TEXT —
»»
The company properly, at least in a case where the union asserts there was no strike, does not contend that by striking over its alleged grievance the union waived whatever right it had to insist on arbitration. Drake Bakeries, Inc. v. Local 50, American Bakery, etc., Workers, 1962, 370 U.S. 254, 82 S.Ct. 1346, 8 L.Ed.2d 474. Rather, it stakes all on a claim that arbitration was not required under the agreement. The pertinent provisions are found in Article 8, the 'Grievance Procedure.'


8.1 The term 'grievance' means a difference of dispute between the Company and the Union, or between the Company and any employee with respect to the interpretation, meaning, application, claim of breach or violation of any of the provisions of this Agreement. 8.2 All grievances must be taken up within ten (10) working days of their occurrence or they shall not be deemed valid. 8.3 Any grievance as described above shall be settled in accordance with the following procedure:


First: Employees in the first instance may register grievances with the Steward who shall present such grievances to the immediate supervisor. The immediate supervisor's answer shall be given as soon as possible but not to exceed one working day. Matters unsettled at this point shall be reduced to writing and given to the Manager of Industrial Relations of the Company.
««
Entries on where items appear —
»»
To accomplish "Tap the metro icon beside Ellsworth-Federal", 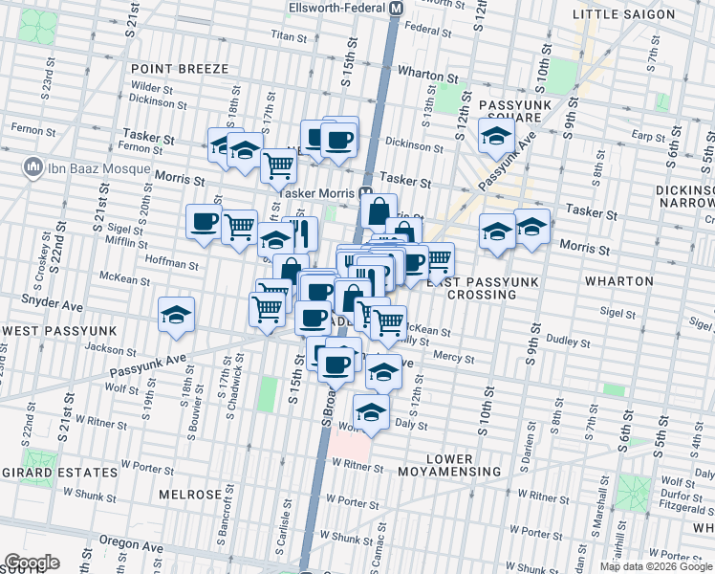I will coord(395,8).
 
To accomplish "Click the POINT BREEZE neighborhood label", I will coord(180,69).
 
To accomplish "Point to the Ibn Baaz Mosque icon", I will coord(34,168).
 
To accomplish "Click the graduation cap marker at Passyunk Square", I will coord(496,138).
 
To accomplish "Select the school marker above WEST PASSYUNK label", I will coord(177,315).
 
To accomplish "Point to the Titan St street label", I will coord(288,36).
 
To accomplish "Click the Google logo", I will coord(32,563).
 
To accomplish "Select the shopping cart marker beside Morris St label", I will coord(278,166).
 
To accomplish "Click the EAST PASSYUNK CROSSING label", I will coord(472,288).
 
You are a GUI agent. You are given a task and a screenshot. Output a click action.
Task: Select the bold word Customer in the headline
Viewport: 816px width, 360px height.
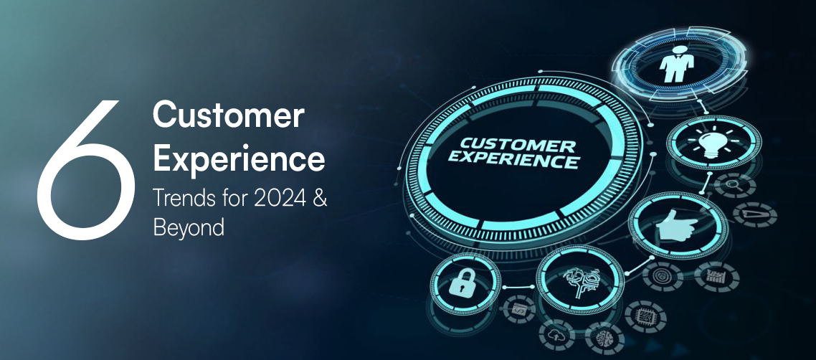[229, 117]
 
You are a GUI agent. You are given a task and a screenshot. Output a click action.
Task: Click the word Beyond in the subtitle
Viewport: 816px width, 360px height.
[189, 227]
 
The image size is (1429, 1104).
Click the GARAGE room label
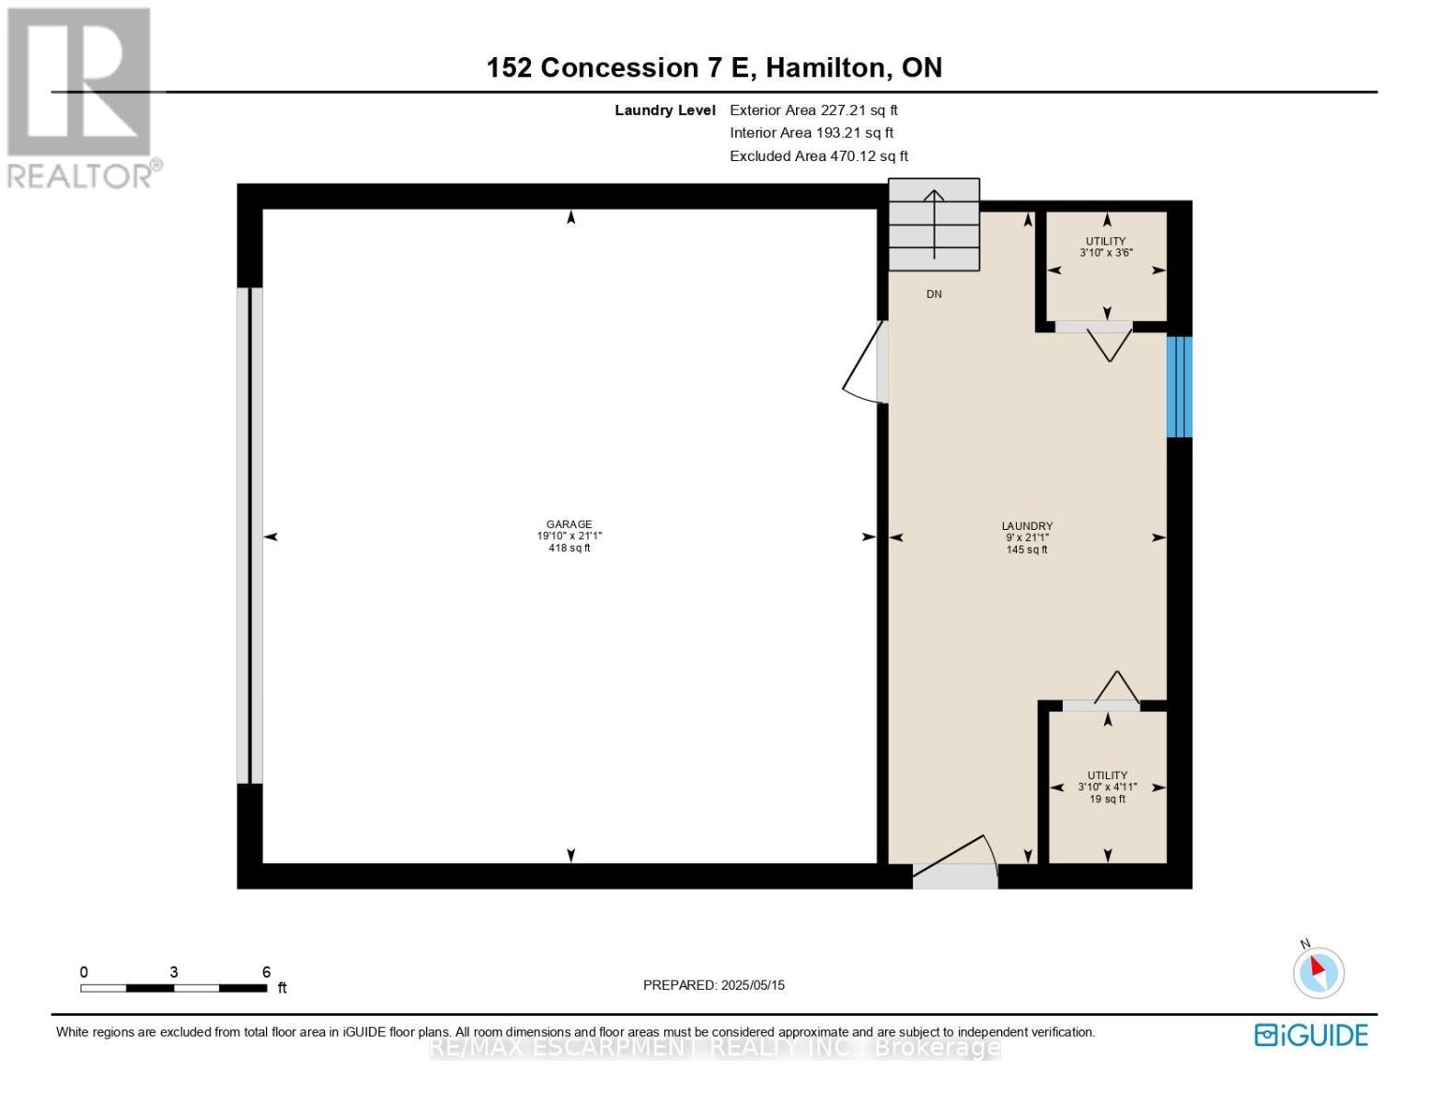click(x=569, y=524)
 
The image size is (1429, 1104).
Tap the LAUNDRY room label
click(x=1027, y=526)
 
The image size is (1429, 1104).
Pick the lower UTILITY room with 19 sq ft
click(x=1107, y=788)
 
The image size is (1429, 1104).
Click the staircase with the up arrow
click(x=934, y=225)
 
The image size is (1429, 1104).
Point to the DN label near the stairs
click(x=934, y=294)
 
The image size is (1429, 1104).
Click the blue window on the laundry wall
click(x=1179, y=386)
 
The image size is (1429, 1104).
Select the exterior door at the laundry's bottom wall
click(x=954, y=869)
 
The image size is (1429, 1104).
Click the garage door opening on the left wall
click(x=249, y=535)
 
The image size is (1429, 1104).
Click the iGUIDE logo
click(x=1310, y=1035)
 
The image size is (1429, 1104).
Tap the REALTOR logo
click(x=81, y=97)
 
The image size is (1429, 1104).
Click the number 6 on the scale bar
click(x=266, y=972)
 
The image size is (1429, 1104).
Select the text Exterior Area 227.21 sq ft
click(x=813, y=110)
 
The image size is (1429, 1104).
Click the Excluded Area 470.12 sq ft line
click(x=818, y=156)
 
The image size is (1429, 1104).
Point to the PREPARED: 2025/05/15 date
click(x=713, y=985)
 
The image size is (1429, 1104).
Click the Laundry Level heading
click(x=664, y=110)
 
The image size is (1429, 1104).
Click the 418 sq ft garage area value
click(x=569, y=548)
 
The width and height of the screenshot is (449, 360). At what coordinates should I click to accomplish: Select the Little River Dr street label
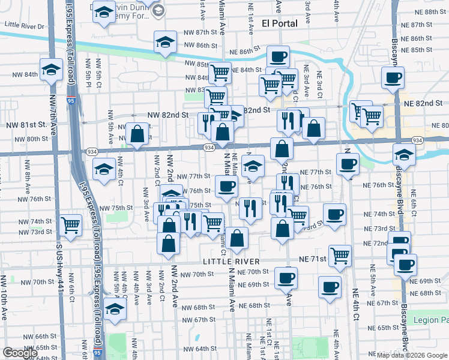pyautogui.click(x=25, y=26)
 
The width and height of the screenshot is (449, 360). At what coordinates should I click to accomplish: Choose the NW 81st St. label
pyautogui.click(x=26, y=125)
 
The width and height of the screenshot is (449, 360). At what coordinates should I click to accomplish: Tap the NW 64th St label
pyautogui.click(x=197, y=349)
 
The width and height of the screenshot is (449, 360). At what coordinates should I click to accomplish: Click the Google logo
pyautogui.click(x=20, y=353)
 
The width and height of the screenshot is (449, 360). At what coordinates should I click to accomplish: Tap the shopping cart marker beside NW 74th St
pyautogui.click(x=71, y=225)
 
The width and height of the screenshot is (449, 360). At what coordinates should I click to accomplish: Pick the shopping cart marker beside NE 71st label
pyautogui.click(x=340, y=256)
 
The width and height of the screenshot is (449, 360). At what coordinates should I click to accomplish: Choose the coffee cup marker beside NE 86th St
pyautogui.click(x=278, y=56)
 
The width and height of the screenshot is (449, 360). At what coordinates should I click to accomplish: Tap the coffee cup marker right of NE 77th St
pyautogui.click(x=347, y=164)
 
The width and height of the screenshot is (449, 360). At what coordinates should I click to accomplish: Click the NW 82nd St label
pyautogui.click(x=169, y=114)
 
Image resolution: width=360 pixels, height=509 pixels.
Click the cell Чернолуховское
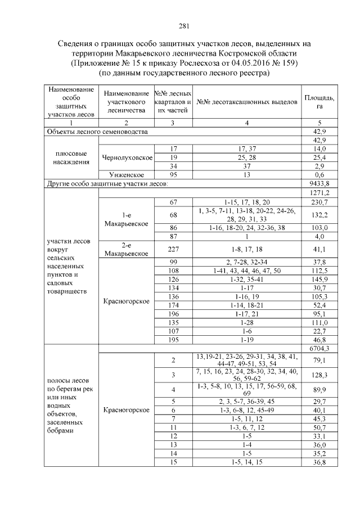126,157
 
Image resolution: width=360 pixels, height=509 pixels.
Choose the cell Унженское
126,175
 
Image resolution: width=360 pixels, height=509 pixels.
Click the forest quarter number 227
174,248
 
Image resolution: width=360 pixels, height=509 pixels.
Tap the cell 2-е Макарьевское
126,249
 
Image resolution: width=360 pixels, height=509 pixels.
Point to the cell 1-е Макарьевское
126,219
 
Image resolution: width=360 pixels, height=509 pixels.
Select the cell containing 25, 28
247,157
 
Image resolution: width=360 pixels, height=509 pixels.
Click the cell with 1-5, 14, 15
247,462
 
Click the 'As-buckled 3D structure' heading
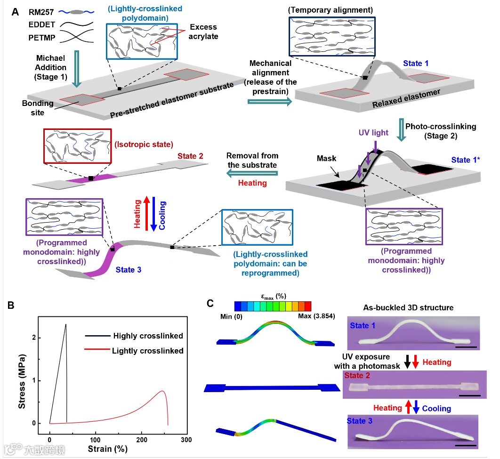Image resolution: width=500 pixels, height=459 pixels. point(408,307)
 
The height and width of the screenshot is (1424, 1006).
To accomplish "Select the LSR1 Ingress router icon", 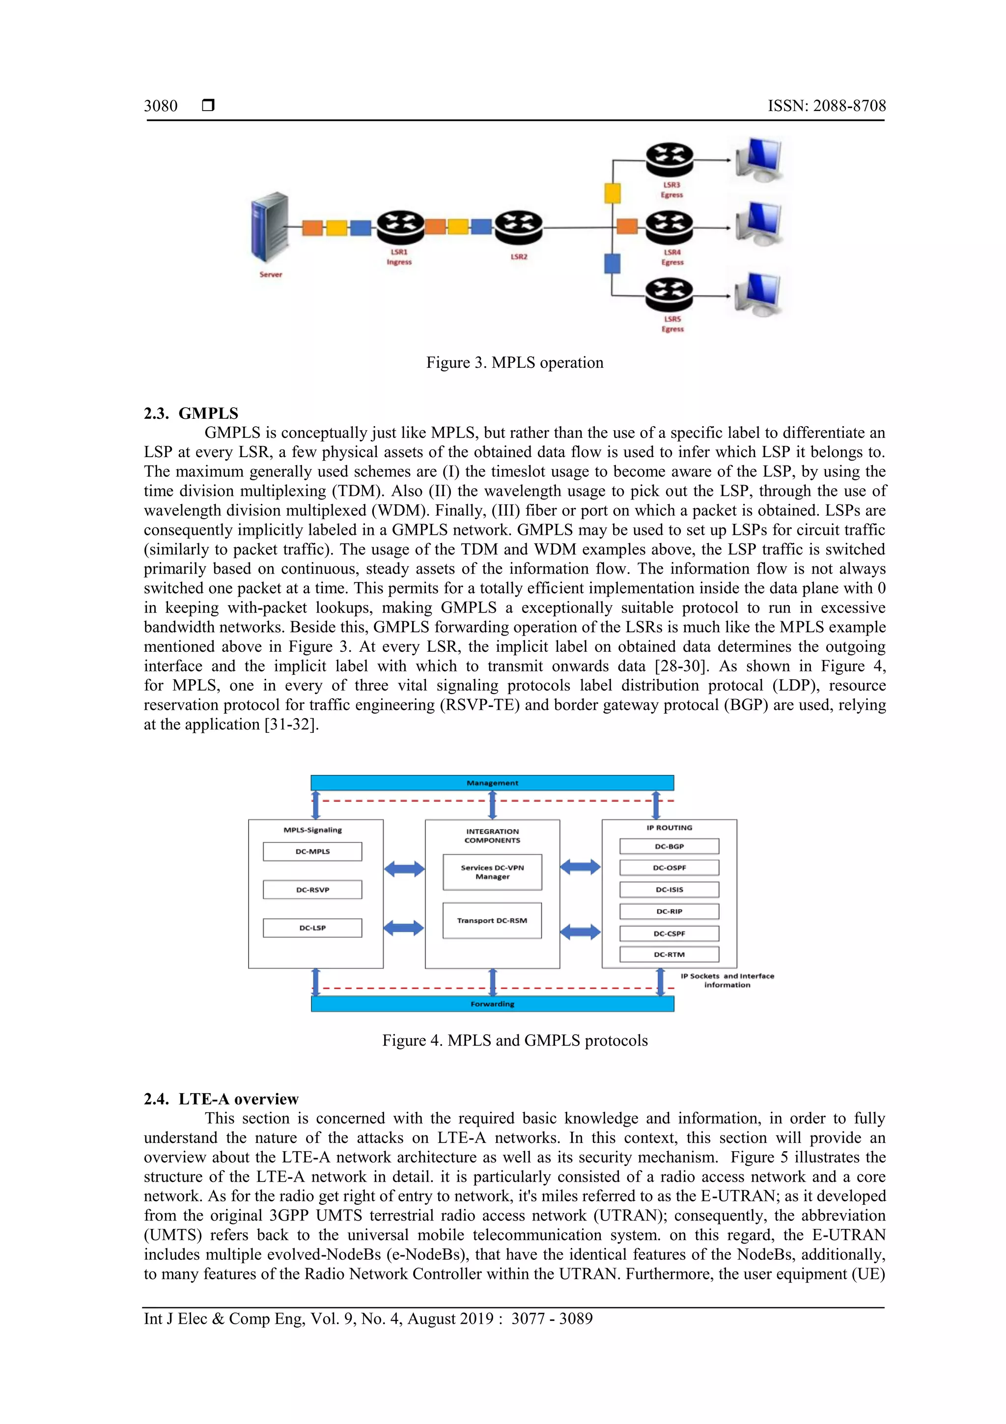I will tap(400, 227).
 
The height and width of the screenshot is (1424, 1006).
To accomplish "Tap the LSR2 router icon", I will tap(518, 227).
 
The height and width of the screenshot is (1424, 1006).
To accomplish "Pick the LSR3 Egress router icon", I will tap(669, 159).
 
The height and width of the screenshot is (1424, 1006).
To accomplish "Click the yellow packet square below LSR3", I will tap(613, 193).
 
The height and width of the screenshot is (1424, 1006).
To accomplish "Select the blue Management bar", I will tap(492, 783).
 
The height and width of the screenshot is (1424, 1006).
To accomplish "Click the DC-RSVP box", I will tap(312, 889).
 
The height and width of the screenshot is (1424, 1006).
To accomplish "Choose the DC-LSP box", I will tap(312, 928).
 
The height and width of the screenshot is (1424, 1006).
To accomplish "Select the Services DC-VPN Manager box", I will tap(492, 872).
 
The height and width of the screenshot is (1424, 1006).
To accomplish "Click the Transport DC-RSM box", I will tap(492, 920).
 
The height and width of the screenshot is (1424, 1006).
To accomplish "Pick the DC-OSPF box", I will tap(670, 868).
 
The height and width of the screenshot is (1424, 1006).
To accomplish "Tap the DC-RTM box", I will tap(670, 954).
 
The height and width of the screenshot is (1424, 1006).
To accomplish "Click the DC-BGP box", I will tap(670, 846).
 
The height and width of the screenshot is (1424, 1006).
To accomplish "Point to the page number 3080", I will tap(161, 106).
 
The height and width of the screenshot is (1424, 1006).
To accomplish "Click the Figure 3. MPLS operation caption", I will tap(514, 363).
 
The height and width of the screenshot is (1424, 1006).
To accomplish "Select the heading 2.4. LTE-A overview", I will tap(221, 1099).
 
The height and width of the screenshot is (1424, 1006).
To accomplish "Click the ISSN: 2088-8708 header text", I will tap(826, 106).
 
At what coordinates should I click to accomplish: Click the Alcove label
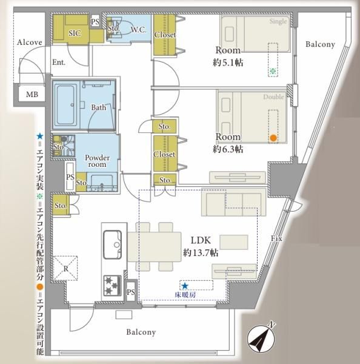[30, 42]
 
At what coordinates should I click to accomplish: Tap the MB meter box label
[32, 95]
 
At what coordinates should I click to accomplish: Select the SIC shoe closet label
[75, 33]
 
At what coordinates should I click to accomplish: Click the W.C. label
[138, 30]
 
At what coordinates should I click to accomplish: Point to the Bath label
[99, 107]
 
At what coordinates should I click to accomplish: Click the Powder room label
[97, 161]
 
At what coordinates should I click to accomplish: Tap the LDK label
[201, 240]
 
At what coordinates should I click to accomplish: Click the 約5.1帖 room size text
[228, 62]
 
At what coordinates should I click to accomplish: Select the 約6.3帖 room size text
[228, 149]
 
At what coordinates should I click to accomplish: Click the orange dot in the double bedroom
[273, 138]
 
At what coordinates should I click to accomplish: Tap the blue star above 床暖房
[185, 286]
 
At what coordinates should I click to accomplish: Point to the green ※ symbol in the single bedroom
[273, 72]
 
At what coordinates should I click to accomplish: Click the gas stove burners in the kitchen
[113, 285]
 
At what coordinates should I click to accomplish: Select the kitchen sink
[112, 244]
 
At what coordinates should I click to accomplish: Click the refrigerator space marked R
[65, 269]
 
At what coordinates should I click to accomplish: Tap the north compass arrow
[261, 337]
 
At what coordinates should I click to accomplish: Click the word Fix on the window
[276, 238]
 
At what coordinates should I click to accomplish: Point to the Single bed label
[278, 22]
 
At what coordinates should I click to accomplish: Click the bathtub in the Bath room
[65, 104]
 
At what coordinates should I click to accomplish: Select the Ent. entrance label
[59, 62]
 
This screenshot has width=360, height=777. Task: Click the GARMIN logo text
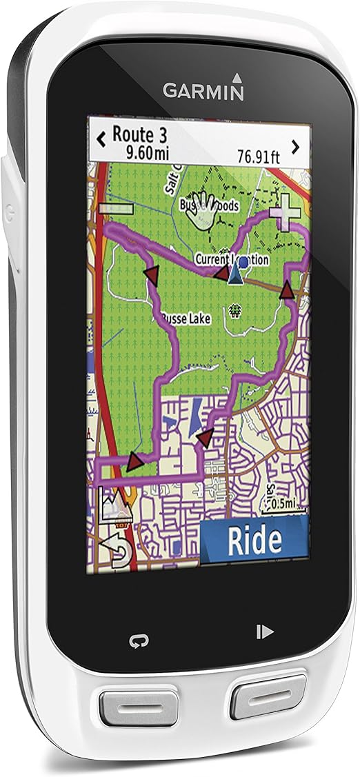pyautogui.click(x=203, y=90)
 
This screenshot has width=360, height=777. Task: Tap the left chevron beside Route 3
pyautogui.click(x=101, y=139)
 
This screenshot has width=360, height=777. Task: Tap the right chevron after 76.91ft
pyautogui.click(x=295, y=146)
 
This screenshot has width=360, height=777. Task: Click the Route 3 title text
pyautogui.click(x=140, y=133)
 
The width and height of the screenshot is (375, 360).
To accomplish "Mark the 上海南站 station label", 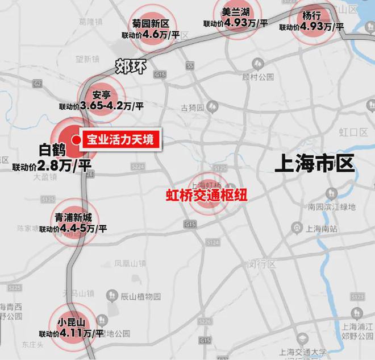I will [x=321, y=228].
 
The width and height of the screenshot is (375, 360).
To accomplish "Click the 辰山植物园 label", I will [x=141, y=296].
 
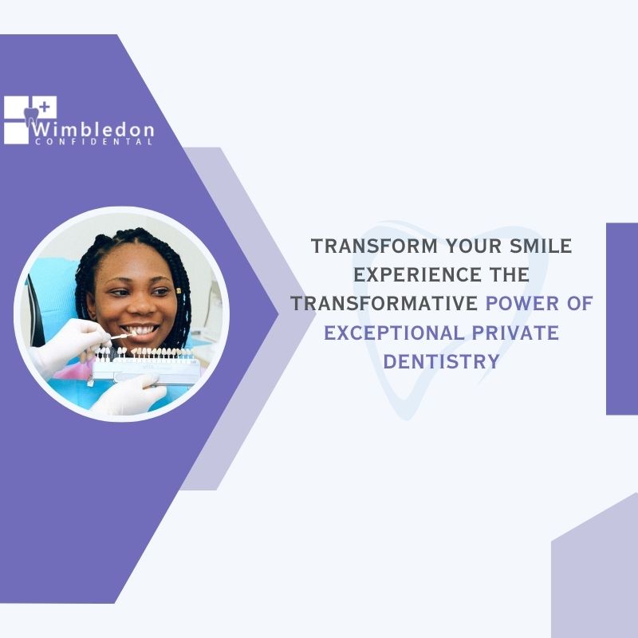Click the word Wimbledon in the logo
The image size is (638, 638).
[x=93, y=129]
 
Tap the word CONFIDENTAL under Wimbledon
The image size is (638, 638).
[x=93, y=142]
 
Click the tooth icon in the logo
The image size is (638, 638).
[x=31, y=117]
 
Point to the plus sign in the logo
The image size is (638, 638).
[x=45, y=107]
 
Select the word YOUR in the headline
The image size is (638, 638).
[x=474, y=246]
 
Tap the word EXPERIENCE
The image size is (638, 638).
[x=417, y=274]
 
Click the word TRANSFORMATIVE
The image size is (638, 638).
[x=384, y=304]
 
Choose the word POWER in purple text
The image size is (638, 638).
[x=522, y=304]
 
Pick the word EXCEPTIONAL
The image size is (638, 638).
[x=394, y=333]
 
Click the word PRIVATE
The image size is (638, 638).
[x=515, y=333]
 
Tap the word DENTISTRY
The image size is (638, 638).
[x=442, y=362]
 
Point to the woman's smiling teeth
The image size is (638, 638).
[x=140, y=329]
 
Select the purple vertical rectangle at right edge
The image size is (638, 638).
[x=622, y=319]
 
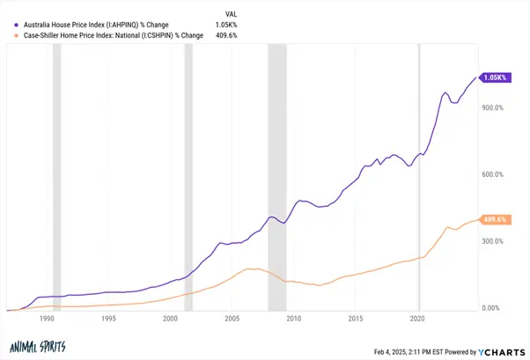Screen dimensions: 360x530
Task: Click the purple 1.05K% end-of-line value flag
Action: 496,77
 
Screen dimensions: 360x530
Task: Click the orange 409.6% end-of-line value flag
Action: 496,219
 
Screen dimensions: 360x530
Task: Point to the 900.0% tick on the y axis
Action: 491,108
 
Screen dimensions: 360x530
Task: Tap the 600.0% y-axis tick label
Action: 491,175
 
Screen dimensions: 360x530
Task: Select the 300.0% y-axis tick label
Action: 491,241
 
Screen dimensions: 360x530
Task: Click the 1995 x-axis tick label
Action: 108,319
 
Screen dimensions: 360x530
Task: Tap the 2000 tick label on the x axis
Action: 170,319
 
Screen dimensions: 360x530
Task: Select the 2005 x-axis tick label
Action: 232,319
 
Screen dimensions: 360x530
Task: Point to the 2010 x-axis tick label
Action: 294,319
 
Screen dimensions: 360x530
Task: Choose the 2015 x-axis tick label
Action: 357,319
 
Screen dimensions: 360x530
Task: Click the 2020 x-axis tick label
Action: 418,319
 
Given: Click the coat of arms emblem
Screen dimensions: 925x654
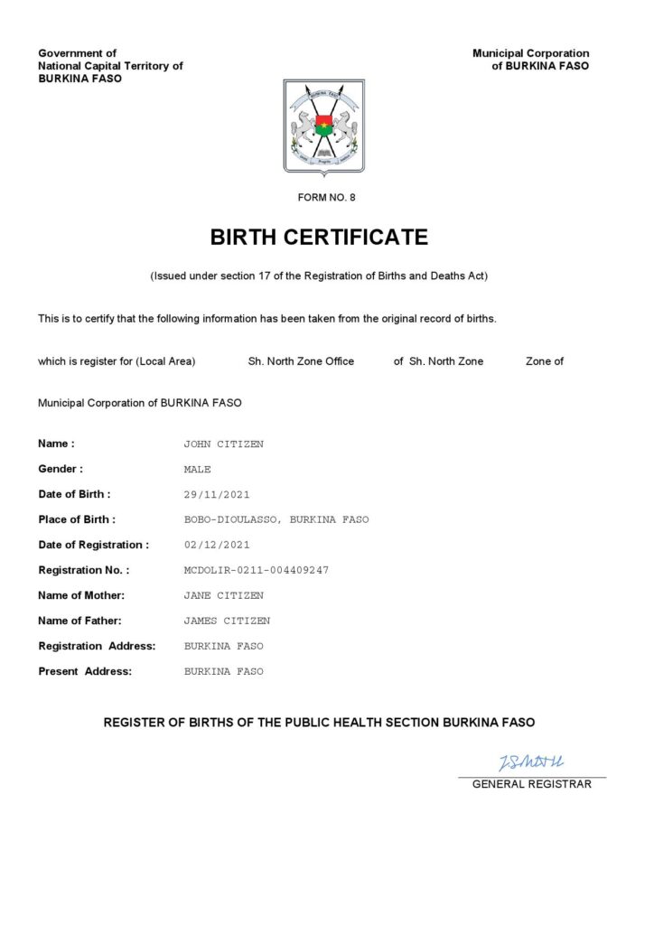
««
REQUEST 1 — In the passage on the grievance procedure, within how many working days of their occurrence must grievances be taken up?
REQUEST 2 — From the passage on the grievance procedure, extract the words starting at "First: Employees in" and ending at "of the Company.".

WRITTEN RESPONSE 1 — Within ten (10) working days of their occurrence.

WRITTEN RESPONSE 2 —
First: Employees in the first instance may register grievances with the Steward who shall present such grievances to the immediate supervisor. The immediate supervisor's answer shall be given as soon as possible but not to exceed one working day. Matters unsettled at this point shall be reduced to writing and given to the Manager of Industrial Relations of the Company.